(Stored data)
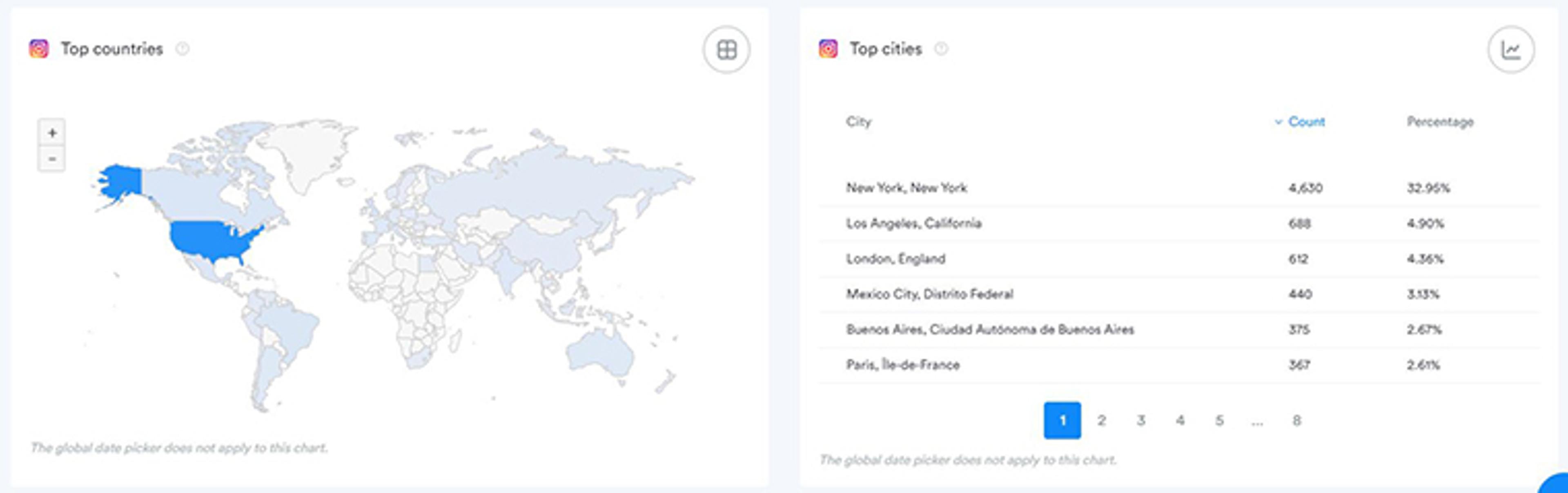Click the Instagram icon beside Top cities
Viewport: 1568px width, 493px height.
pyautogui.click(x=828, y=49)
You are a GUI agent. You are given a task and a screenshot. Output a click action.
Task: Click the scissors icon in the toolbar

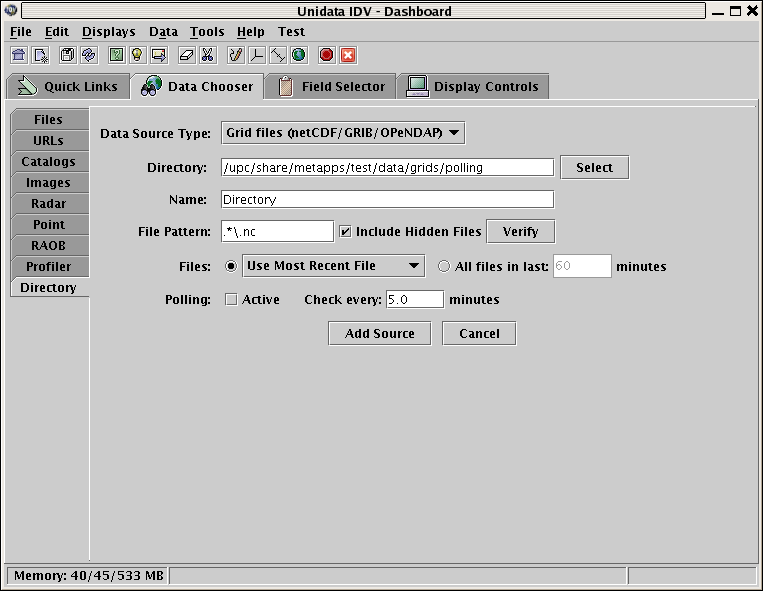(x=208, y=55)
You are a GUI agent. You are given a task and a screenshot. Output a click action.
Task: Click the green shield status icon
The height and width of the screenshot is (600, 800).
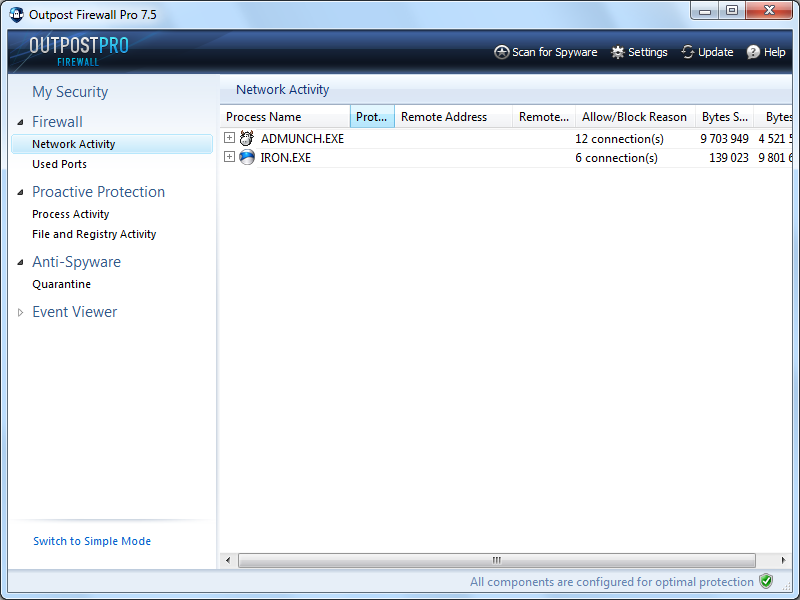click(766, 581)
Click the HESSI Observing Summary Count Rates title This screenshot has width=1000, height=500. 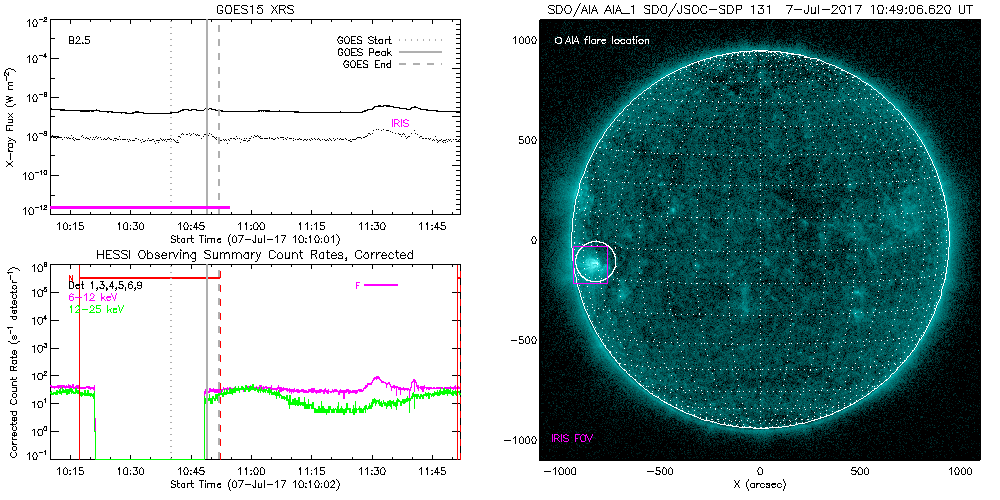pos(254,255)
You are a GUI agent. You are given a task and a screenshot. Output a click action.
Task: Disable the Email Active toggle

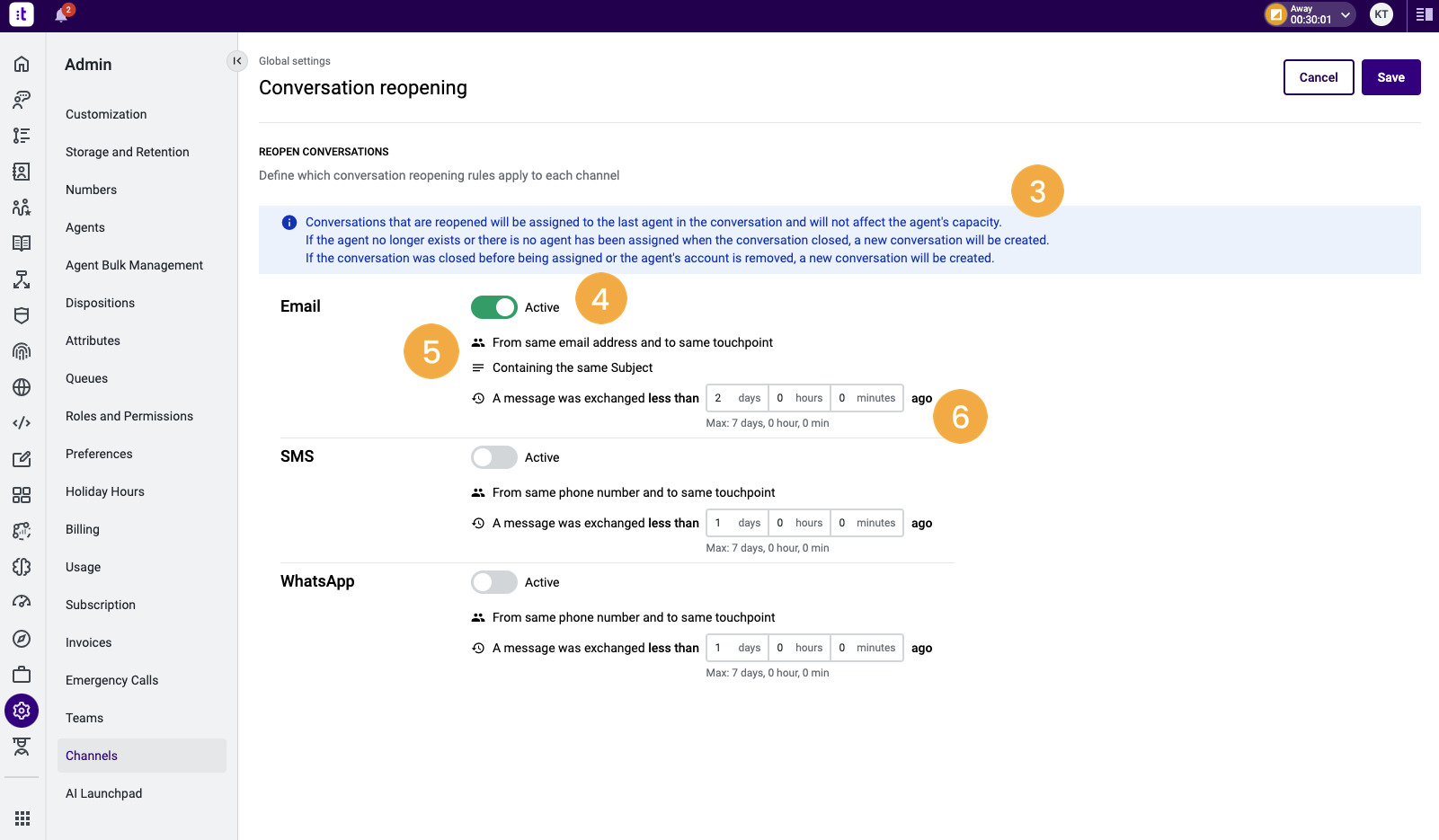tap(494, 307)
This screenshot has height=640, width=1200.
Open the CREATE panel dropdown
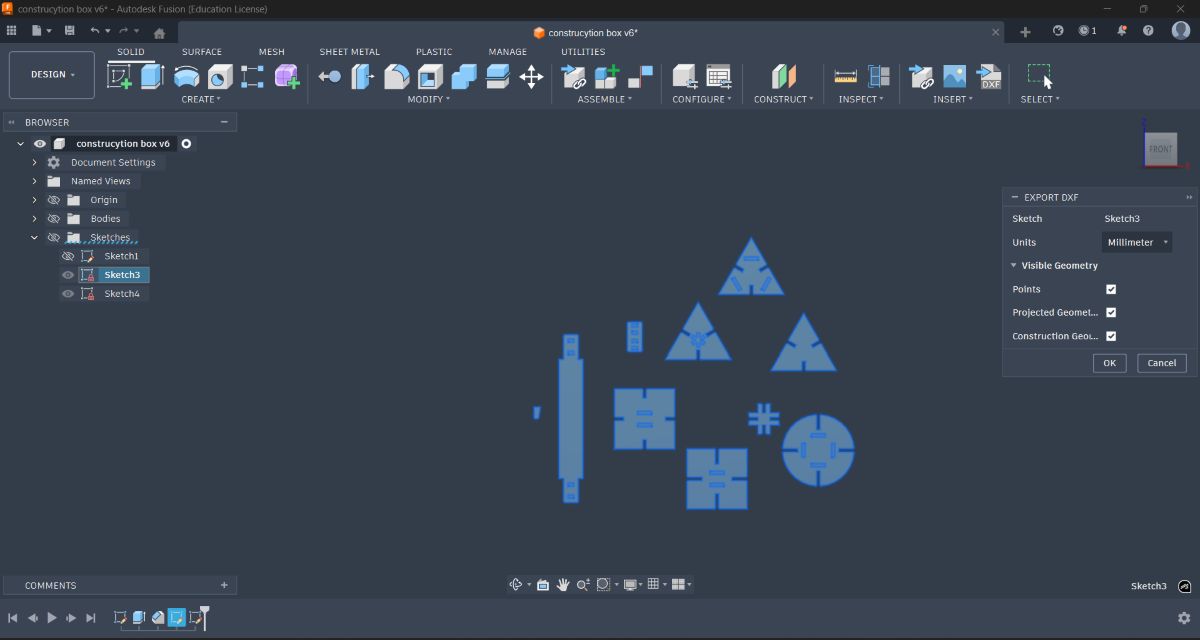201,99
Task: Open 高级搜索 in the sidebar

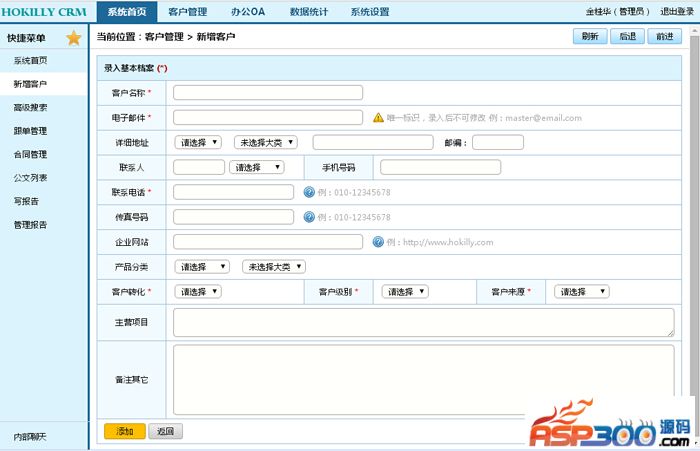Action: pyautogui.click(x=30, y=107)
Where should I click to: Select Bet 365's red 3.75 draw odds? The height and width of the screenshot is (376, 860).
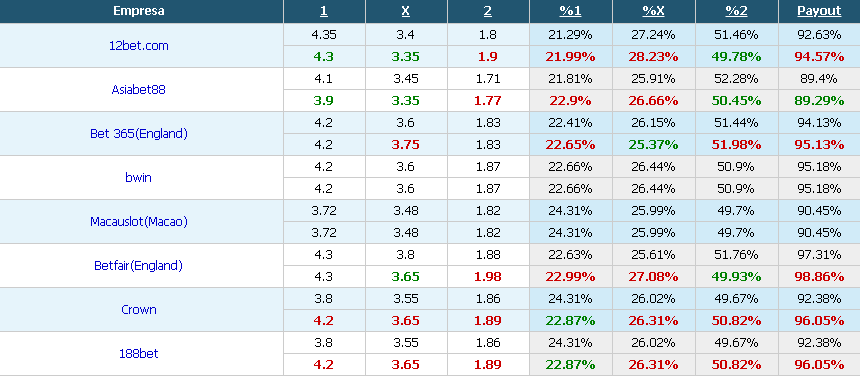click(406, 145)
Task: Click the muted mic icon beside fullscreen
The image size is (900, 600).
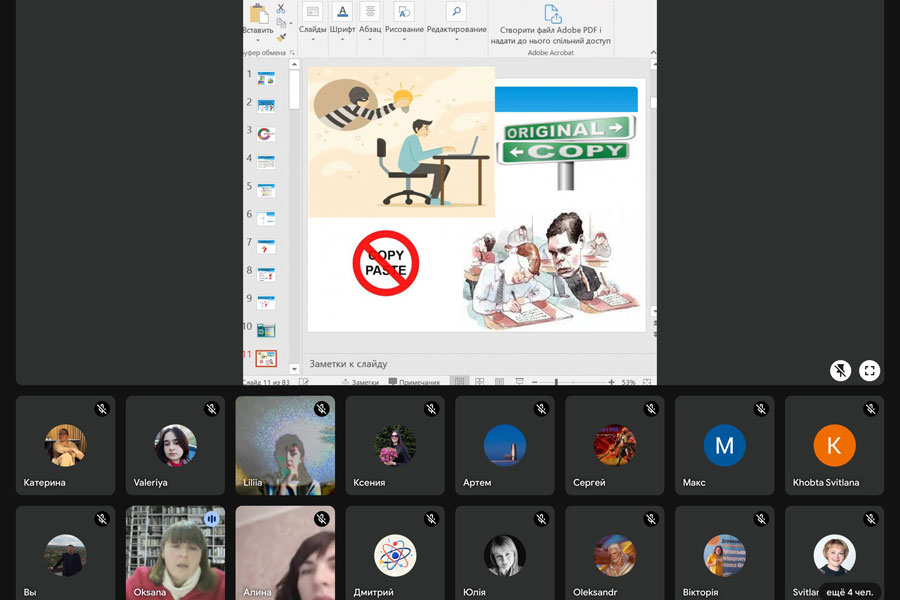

**What to work on:**
Reproduce the lines from the line containing "Task: Open 高级搜索 in the sidebar" through the end of the records above, exactly and inclusively, omitting pictures.

**Result below:**
Task: Open 高级搜索 in the sidebar

Action: pyautogui.click(x=30, y=107)
Where should I click to: Select Bet 365's red 3.75 draw odds? The height and width of the screenshot is (376, 860).
click(406, 145)
Task: Click the muted mic icon beside fullscreen
The image size is (900, 600).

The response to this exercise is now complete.